The problem here was that for Hubbard psychiatry is the root of all
evil – and that dogma had been imported wholesale not just into
Scientology, but into Narconon.
The
report expressed unease at Narconon's practice of hiring former
students of the programme to work there straight after having
completed it. There should be a delay between graduation from the
programme and recruitment “...to ensure sobriety and to avoid
putting patients in contact with addicts who are not fully
recovered,” it said.
It
expressed concern too about the amount of time Narconon devoted to
activities unrelated to drug and alcohol abuse treatment or addiction
issues. Apparently they did not see the value of shouting at ash
trays.
The
report also had a problem with the vague objectives set for the
students – to have a clear mind, for example.
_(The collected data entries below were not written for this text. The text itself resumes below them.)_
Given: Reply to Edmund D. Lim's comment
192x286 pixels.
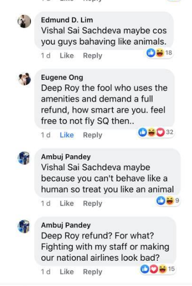Looking at the screenshot, I should pos(92,56).
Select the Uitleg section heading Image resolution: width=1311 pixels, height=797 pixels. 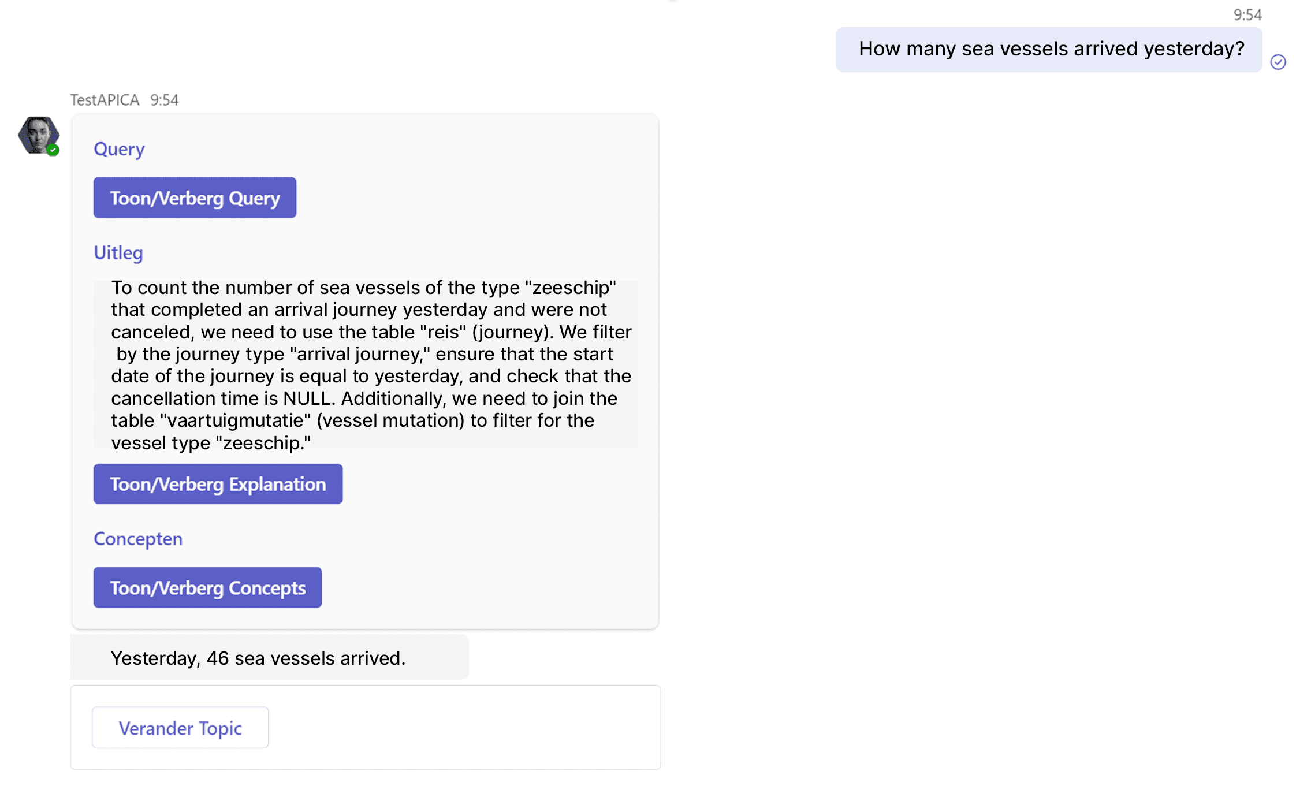[118, 253]
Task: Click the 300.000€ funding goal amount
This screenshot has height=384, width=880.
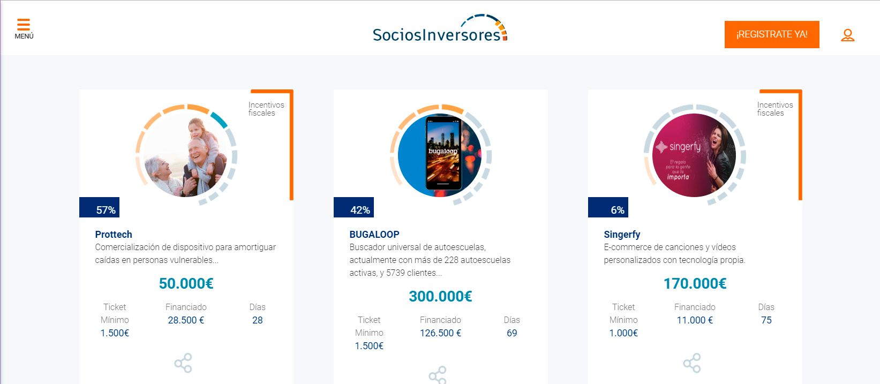Action: pyautogui.click(x=440, y=296)
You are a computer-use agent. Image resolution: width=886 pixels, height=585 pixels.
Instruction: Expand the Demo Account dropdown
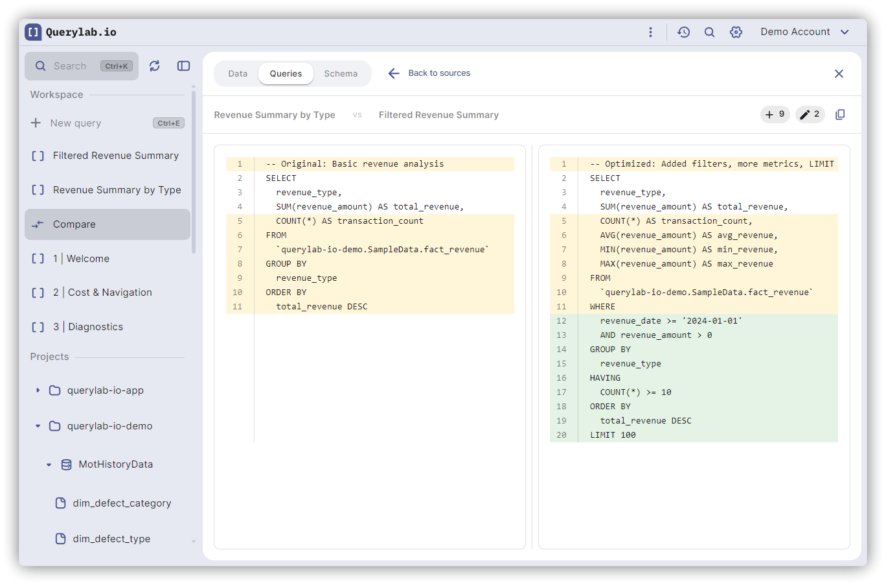(805, 31)
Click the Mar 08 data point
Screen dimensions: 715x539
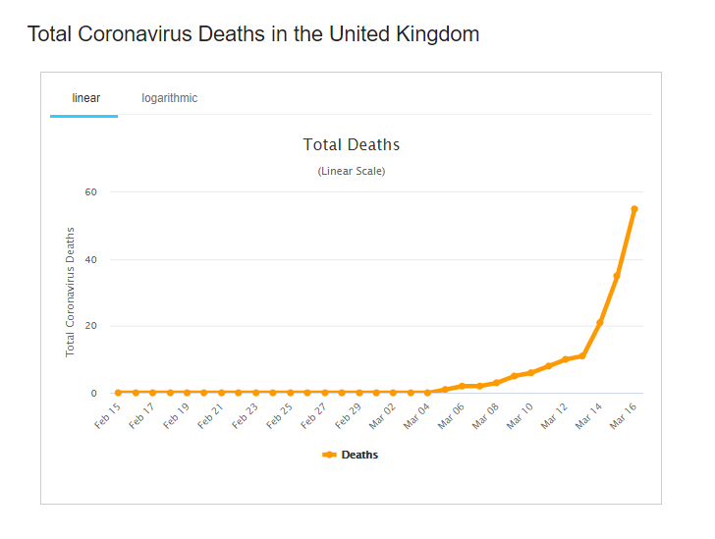click(496, 383)
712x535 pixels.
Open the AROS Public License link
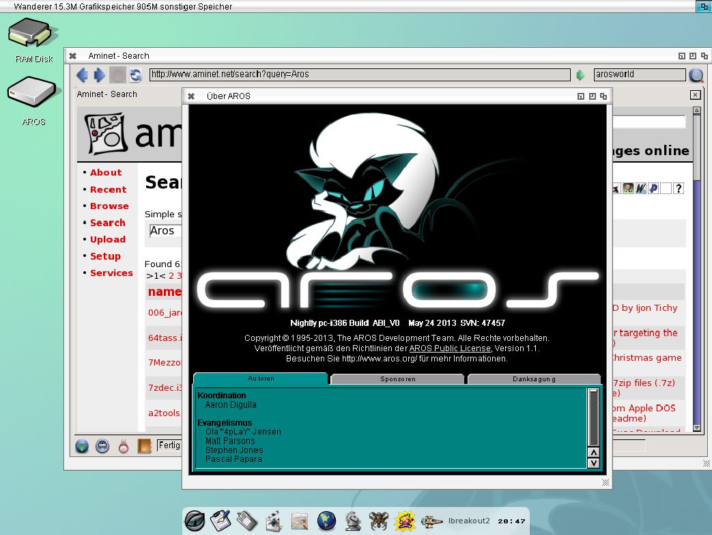coord(449,348)
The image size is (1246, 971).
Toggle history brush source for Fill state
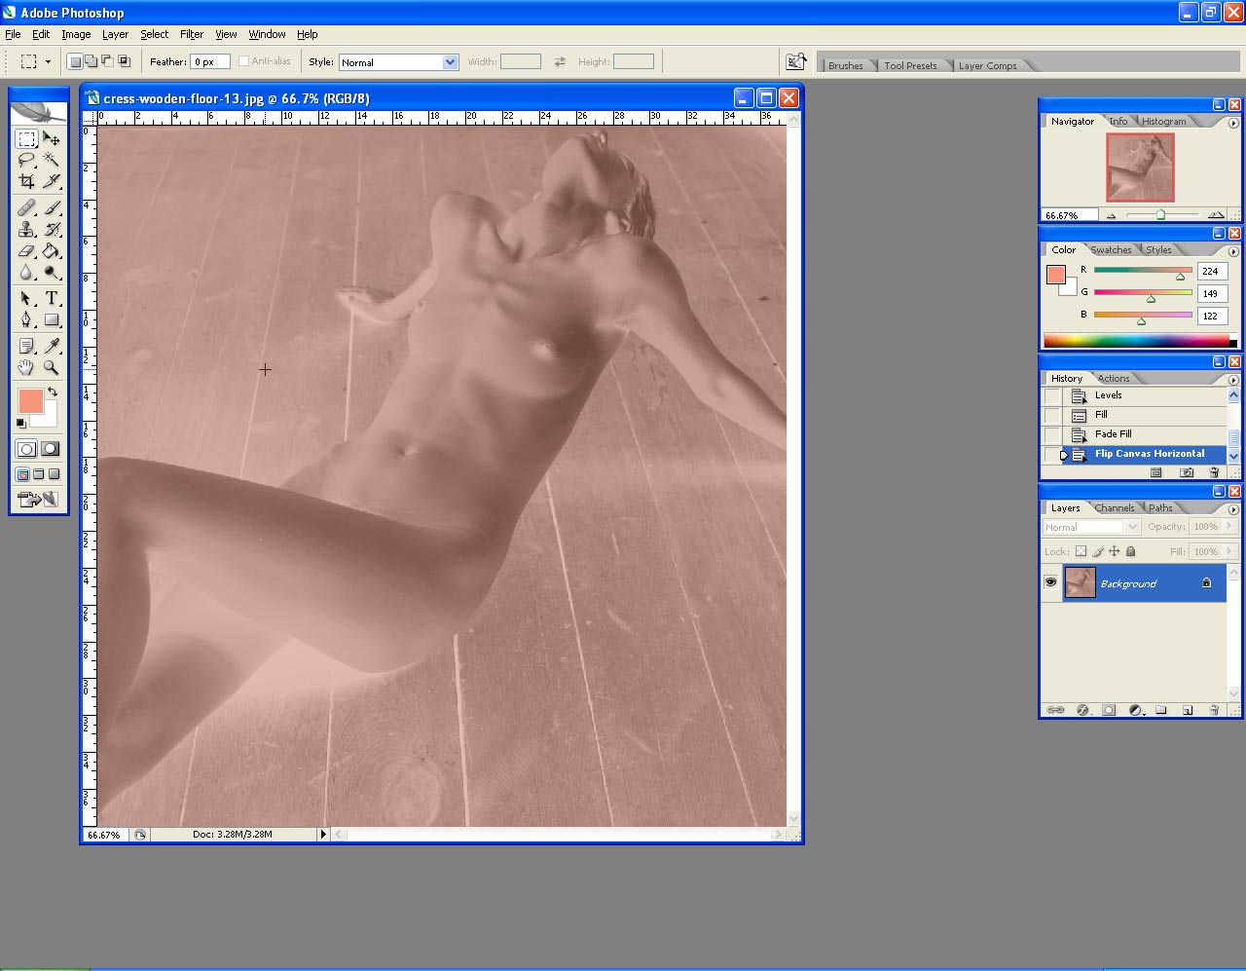(x=1052, y=416)

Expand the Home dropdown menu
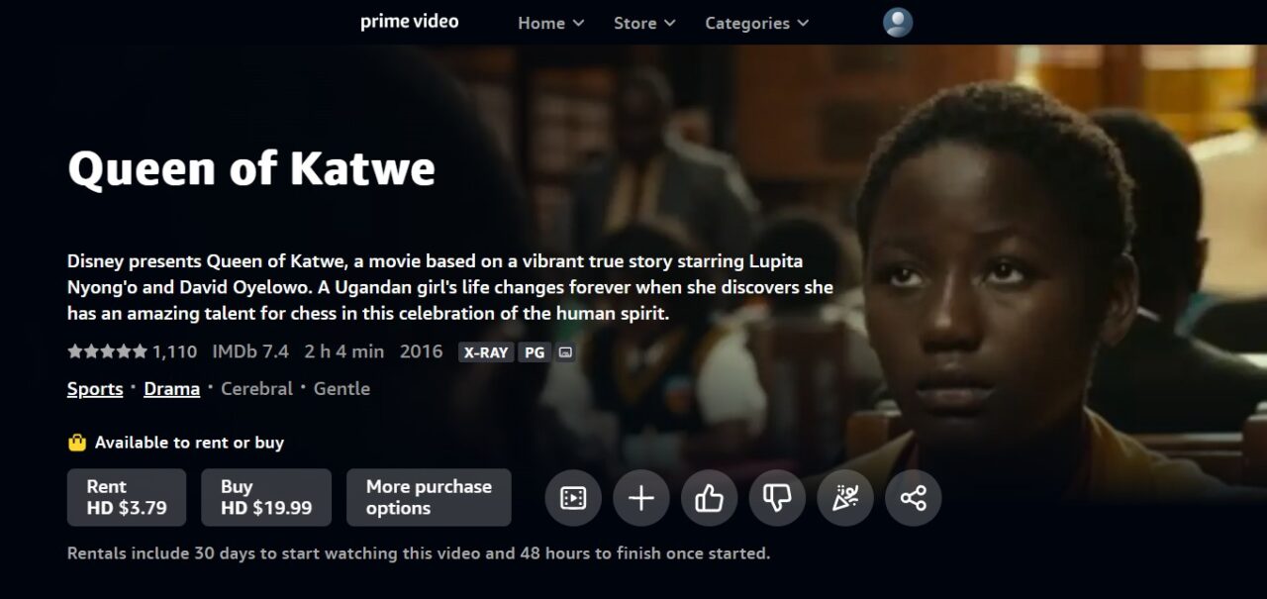pyautogui.click(x=551, y=23)
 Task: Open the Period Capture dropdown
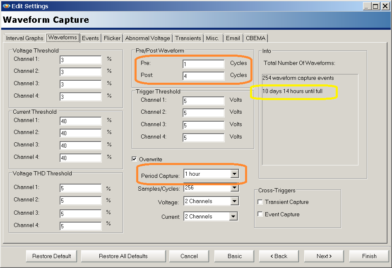click(x=235, y=174)
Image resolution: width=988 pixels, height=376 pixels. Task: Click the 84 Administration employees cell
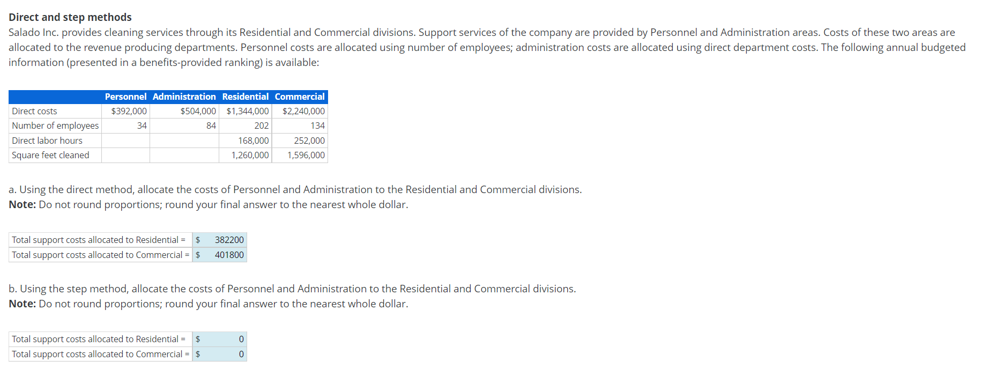point(211,126)
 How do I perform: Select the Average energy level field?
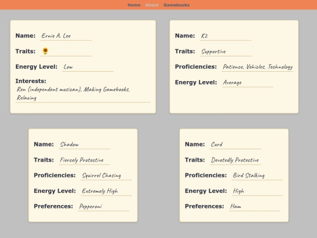click(x=248, y=82)
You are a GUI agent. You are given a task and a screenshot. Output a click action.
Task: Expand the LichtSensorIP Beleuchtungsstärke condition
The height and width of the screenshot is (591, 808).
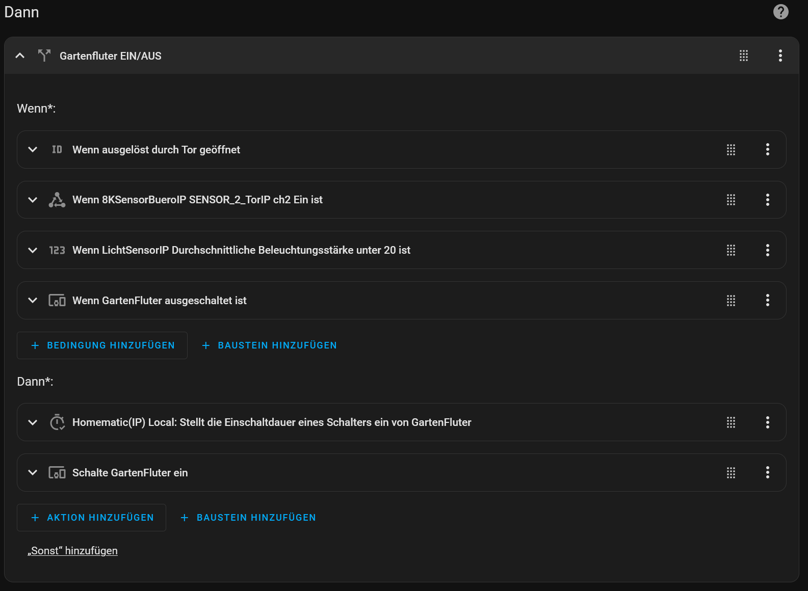33,250
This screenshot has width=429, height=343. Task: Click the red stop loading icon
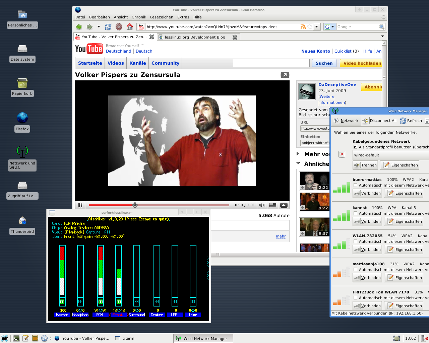click(x=119, y=27)
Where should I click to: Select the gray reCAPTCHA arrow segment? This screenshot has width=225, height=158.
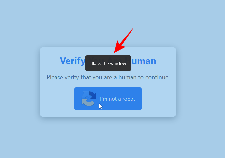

How was one supposed
to measure success here? “This objective is essentially
meaningless,” the report noted.
“In
order for a bonafide drug treatment plan to be effective it is
essential to have individualized measured objectives which Narconon's
treatment plan lacks.”
The
inspectors were uneasy too, about the use of “touch assists”, a
kind of laying on of hands practised by Scientologists to help ease
physical pain.
This
was hardly appropriate in the context of vulnerable individuals in a
rehab environment, it argued: “An
accepted standard in such programs is for the patients to keep their
hands to themselves.”
Summing
up, the inspectors said that Narconon had failed to show that its
system was either safe or effective: in fact, it said, the evidence
pointed the other way.
Their
conclusion, in summary, was that the treatment offered by Narconon
Chilocco was not just ineffective; it was also medically unsafe.
But
while the state authorities denied Narconon its certification, the
centre nevertheless managed to stay open.
Since
it was on Indian territory, the state found it could not actually
force it to close.
In
1992, Narconon won an injunction from the Oklahoma State Supreme
Court to stay a lower court order that had backed the state's bid to
shut Narconon down. This allowed it to keep operating while it
appealed that lower court ruling.
Narconon
eventually found a way to stay open by winning accreditation from a
private agency rather than the state – the Arizona-based Commission
on Accreditation of Rehabilitation Facilities. And this allowed it to
seek – and win – exemption from state accreditation from the
Oklahoma state authorities.
By
the end of 1992, despite the damning report from its own medical
experts, the state authorities appeared to have thrown in the towel
and granted it exemption from accreditation.
It
was a decision that was to come back and haunt them.